News and Opinion from Sisters, Oregon
To the Editor:
Yesterday I experienced us at our best.
Because of my age, I qualified for a COVID vaccination. We were given clear, explicit instructions on how to find the site (fairgrounds). When we arrived, though the line of cars was long, there was clear signage and both National Guard and volunteer aides. The lines were orderly and there was an assistant at each junction. The person who administered my shot appeared to be about my age but she had volunteered as “it was the right thing to do.”
This is our community at its best. This could be every community. Ours is a rich country — rich in resources, rich because of our diversity (ethnic, sexual orientation, even our differing perspectives re: policy). But our virulent internal divisiveness will keep us from EVER being great.
Janice Druian
To the Editor:
The business community is so important to Sisters’ economy, but climate change brings extremely dry conditions extending and exacerbating fire season, which threaten normal life and business operations here. That’s why it’s so exciting to see the U.S. Chamber speaking up and supporting climate action.

#### STORED DATA
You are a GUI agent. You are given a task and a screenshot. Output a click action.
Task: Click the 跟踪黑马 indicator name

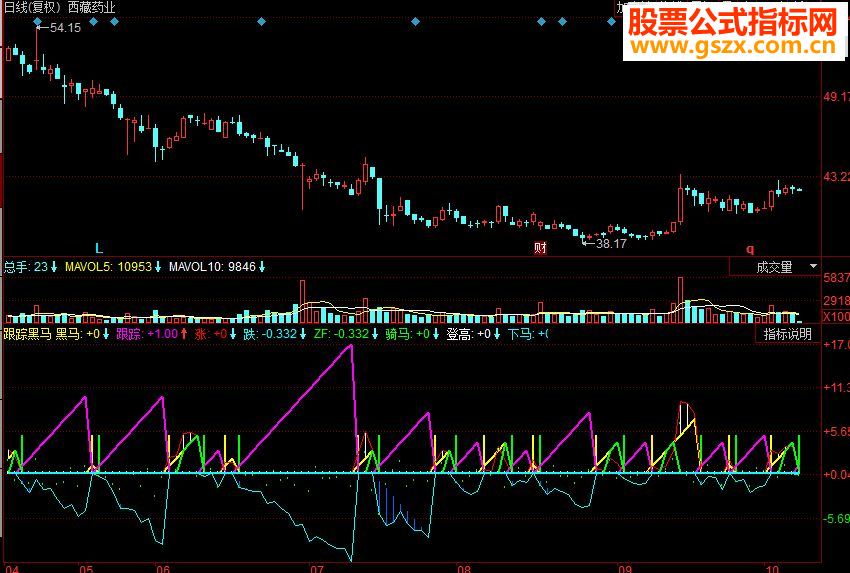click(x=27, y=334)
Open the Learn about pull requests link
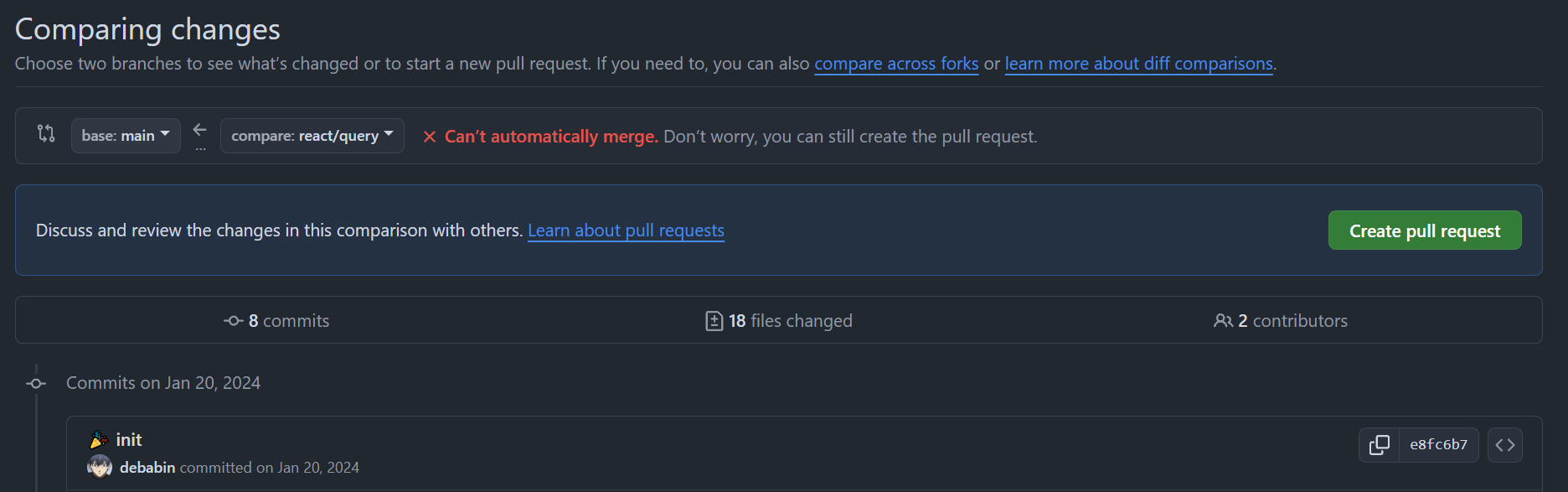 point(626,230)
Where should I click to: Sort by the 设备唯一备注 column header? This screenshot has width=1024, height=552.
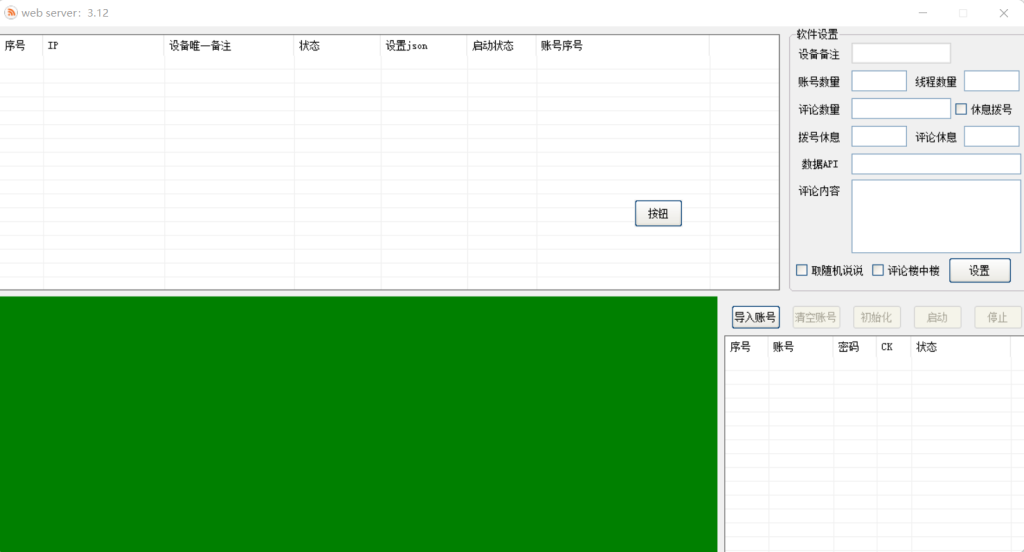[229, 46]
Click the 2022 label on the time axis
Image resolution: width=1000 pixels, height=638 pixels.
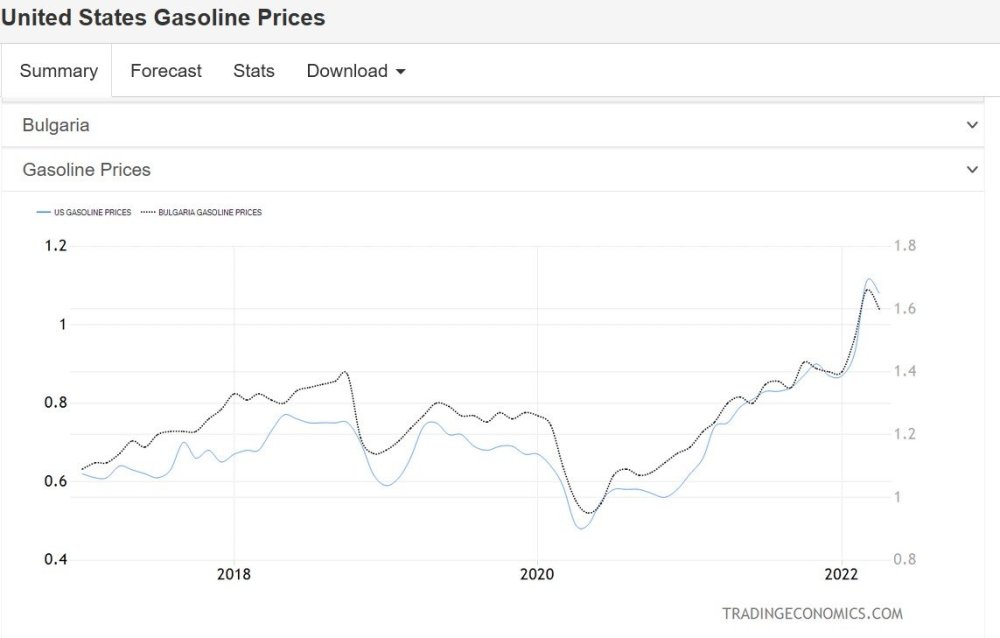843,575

#### ACTIVITY LIST
(A) According to the first letter in the letters to the editor, list each kind of diversity that makes the country rich.
(B) In the letters to the editor, where was the COVID vaccination site?
(C) Pick up the letters to the editor from the Sisters, Oregon, news page and continue from the last sentence shown.

#### ANSWERS PROVIDED
(A) ethnic, sexual orientation, differing perspectives on policy

(B) At the fairgrounds.

(C)
The right climate solutions can unleash the power of the American market on solving this problem. I hope the Sisters Chamber of Commerce agrees with its national counterpart and will urge Representative Cliff Bentz and Senators Wyden and Merkley to support a price on carbon.
Solutions like the Energy Innovation and Carbon Dividend Act (EICDA) are market-based approaches with bipartisan support. Members of the new administration, such as Treasury Secretary Janet Yellen, have expressed support for this policy approach as well.
Susan Cobb
To the Editor:
When you want to create a pejorative, use a common word with a well-accepted meaning and distort it to fit your purpose. Thus, the current use of “cancel” as in “cancel culture.” (The addition of “culture” adds a delightful frisson of “conspiracy” as in “I know you are all conspiring to silence me.”) Of course, when you create this new use, you don’t have to bother trying to define it.
The result is utter nonsense.
I can cancel my reservations, subscriptions or plans for activities. I am free to adjust my actions based on the behavior of others. For example, I will not seek any dental treatment from the dentist who published his skepticism of the efficacy of wearing masks. But I can’t “cancel” people.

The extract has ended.